I need to have Caroline believe she can run, because the dynamic of the women’s race has changed since the Chrissie Wellington (GBR) days. You know it’s very much in a place like the men’s field in the mid-2000 era when there was a front group and you saw that last year. I think that was strange for someone like Caroline.
You know this year you are going to have Daniela Ryf (SUI), Caroline Steffen, Rachel Joyce (GBR), Meredith Kessler (USA), Jodie Swallow (GBR) and Leanda Cave (GBR). These girls are going to do very well and be very aggressive on the bike.
Daniela is making her Kona debut, but she is coming off a huge year with an Ironman 70.3 World Championship win.
SS: What about two-time defending champion ‘Rinny’ Carfrae?
CM: When you have someone like ‘Rinny’ who is going to run low 2:50s, you will have a desperate group up front that are all going to push hard and Caroline needs to be smart and I think she can really win this race.
But I think the ball is in ‘Rinny’s’ court as she is the form athlete. She dominated Roth and I think she is going to be up there.
I like to think it’s Caroline’s race to lose but it’s very, very different to go from second place in Hawaii to winning it. You know, someone has to step up and as I said to Caroline, ‘why not you?’
SS: Finally, what makes Kona such a special place and what does it take to win it?
CM: Kona is the most special race in the sport because it’s the race that kicked off the sport. It’s the race that transcends triathlon.

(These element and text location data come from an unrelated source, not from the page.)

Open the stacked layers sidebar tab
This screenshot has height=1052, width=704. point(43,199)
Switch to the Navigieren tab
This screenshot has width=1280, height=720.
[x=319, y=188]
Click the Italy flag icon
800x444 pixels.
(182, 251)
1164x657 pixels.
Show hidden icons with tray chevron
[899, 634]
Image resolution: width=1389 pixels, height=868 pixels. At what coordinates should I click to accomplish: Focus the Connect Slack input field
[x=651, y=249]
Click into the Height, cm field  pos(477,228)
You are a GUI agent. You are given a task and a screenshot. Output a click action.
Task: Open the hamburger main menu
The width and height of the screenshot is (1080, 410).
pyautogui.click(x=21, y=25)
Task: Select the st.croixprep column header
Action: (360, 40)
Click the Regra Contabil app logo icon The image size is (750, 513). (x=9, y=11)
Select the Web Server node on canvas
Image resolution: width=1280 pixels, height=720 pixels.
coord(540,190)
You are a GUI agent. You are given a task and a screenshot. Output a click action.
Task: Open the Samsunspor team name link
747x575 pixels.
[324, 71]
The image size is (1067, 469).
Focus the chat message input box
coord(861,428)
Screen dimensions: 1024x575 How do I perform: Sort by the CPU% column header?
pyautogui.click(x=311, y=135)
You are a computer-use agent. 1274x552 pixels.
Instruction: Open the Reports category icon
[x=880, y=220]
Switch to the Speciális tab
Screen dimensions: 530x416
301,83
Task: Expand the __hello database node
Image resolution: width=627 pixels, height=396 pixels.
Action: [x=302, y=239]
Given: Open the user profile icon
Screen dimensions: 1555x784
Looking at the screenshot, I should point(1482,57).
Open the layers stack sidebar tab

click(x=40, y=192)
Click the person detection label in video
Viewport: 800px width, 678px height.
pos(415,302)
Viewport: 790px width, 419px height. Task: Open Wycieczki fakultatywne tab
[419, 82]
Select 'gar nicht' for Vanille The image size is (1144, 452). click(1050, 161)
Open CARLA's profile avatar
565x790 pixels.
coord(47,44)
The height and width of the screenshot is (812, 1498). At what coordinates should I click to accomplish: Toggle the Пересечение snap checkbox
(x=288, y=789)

I’ve won world championships and many races around the world, but it’s those two Hawaii Ironman victories that I guess bookend my career and are the ones that people remember me by, even though I am probably more proud of my ITU world championship win than my Kona wins. It’s the single race that transcends what we do and you have got to get it right.
It’s the most selfish endeavour you will embark on and it will be the most uncomfortable, horrific day of your life. You will go to places you don’t want to go. For guys like me who’ve been there I just don’t want to go back there again.
I remember speaking to Peter Reid (CAN) in 2004 and he said he didn’t want to go to the Worlds anymore and I couldn’t understand that at the time. Now I totally understand it. The race takes something from you and you have to be prepared to take years off your life.
But in the end it’s definitely worth it.